Compute out-of-sample predictive distributions for the observed variables via a DSGE-VAR model The distributions can be estimated from the initial parameter, the marginal/joint/DSGE posterior mode values, or from a sample from the prior or the posterior distribution of the parameters. The number of parameters used for the posterior distribution case is determined by the selected maximum number of posterior draws to use for prediction on the posterior sampling frame on the Options tab. The number of simulation paths per parameter value is determined in the forecasting frame on the Miscellaneous tab. Options in the forecasting frame also determine the maximum forecast horizon and if the paths should be adjusted such that their mean value equal the population mean. The observed variables can either be in their original form, using the annualization data in the data construction file, or using the observed variable transformation functions from the same file.
Distributions can be estimated for unconditional and conditional predictions. Moreover, the observed variables can either be in their original form, using the annualization data in the data construction file, or using the observed variable transformation functions from the same file. Conditional forecasts can be based on:
1. | direct manipulation of certain structural shocks; |
2. | by using the approach of Waggoner and Zha (1999) by restricting the moments of the structural shocks over the conditioning sample; or |
3. | a combination of these two approaches. |
The third method means that a subset of all the shocks, conditional on the remaining shocks, has a distribution such that the conditioning assumptions are satisfied, while the remaining shocks have their usual distribution.
The conditioning information provided in the data construction file via the Z field (see Table 2 for an example) can be influenced by selecting a subset of the conditioning variables and shocks (when using the direct manipulation approach). The former can be achieved from the select conditioning variables function on the Actions menu, while the latter is handled via the select conditioning shocks function on the same menu.

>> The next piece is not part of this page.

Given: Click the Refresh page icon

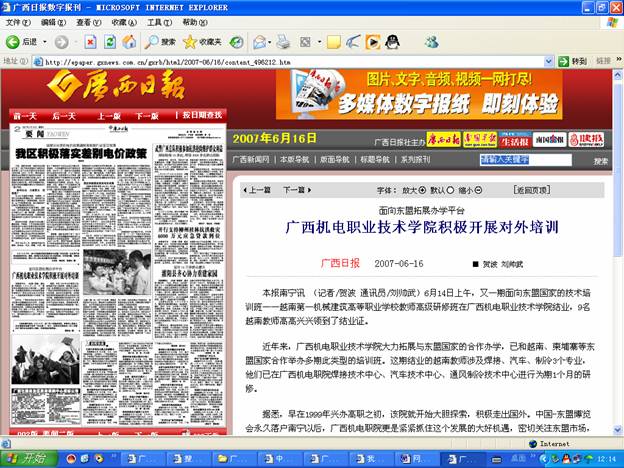Looking at the screenshot, I should [110, 42].
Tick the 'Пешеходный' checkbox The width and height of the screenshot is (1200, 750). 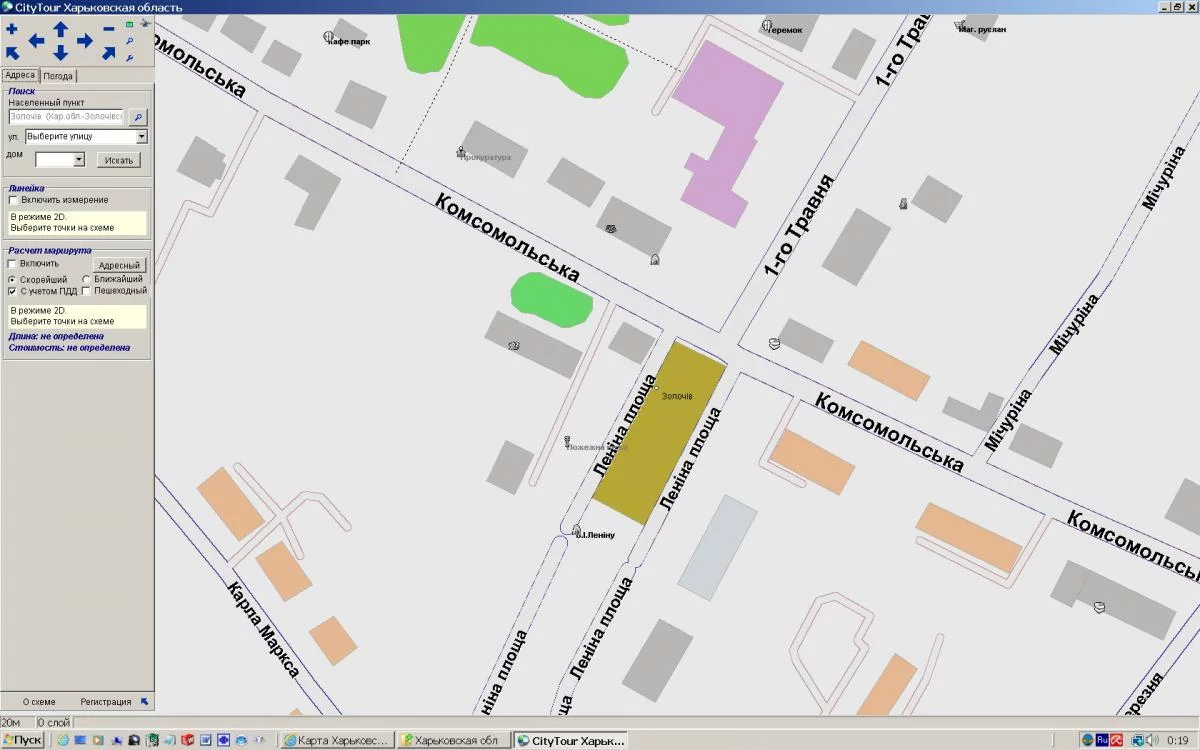pos(86,291)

In addition, YADA can calculate prediction events and marginal predictive densities from the predictive distributions. A prediction event is defined from a variable taking a value between an upper and a lower bound for a certain number of periods. YADA can also perform a risk analysis based on the upper and lower bounds for the prediction events, thereby allowing for an assessment of downside and upside risks, as well as the balance of risks; see, e.g., Kilian and Manganelli (2007). The marginal predictive densities are period-specific (e.g., 2001Q2) kernel density estimates of the marginal predictive distribution.
Furthermore, when the observed variables are forecasted in their original form using draws from the prior or posterior distribution, then YADA can perform a decomposition of the forecast error variances into state variable, measurement error, shock, and parameter uncertainty. The decomposition is displayed in terms of their shares of the forecast error variances for the different forecast horizons considered.
When conditional predictions are calculated for the original variables, then YADA will also compute modesty statistics and write the results to a text-file. These results can then be retrieved from the DSGE-VAR menu item View. For the conditional predictions, YADA also allows the user to add a small number to the upper and subtract the same number from the lower bound. This solves an issue with the patch function for HG2 graphics in matlab (default graphics engine since version 2014b), where the case when the upper and lower bounds coincide may lead to erroneously plotted bounds.
In the case of unconditional forecasts, it is also possible to focus on the calculation of the predictive likelihood for any subset of the observed variables and the choice between the marginal (T+h forecasts only) and the joint (T+1,T+2,...T+h forecasts). The predictive likelihood can, for example, be used to select between models in an out-of-sample forecasting comparison. The user can choose between fixed parameter calculcations and Monte Carlo integration. In addition, the fixed parameters cases (initial parameter values and posterior mode values) can focus on a plug-in estimate of the predictive likelihood and a Laplace approximation esitimate. Monte Carlo integration is either based on the prior or the posterior parameter draws. The estimator of the predictive likelihood in these cases have an importance sampling interpretation.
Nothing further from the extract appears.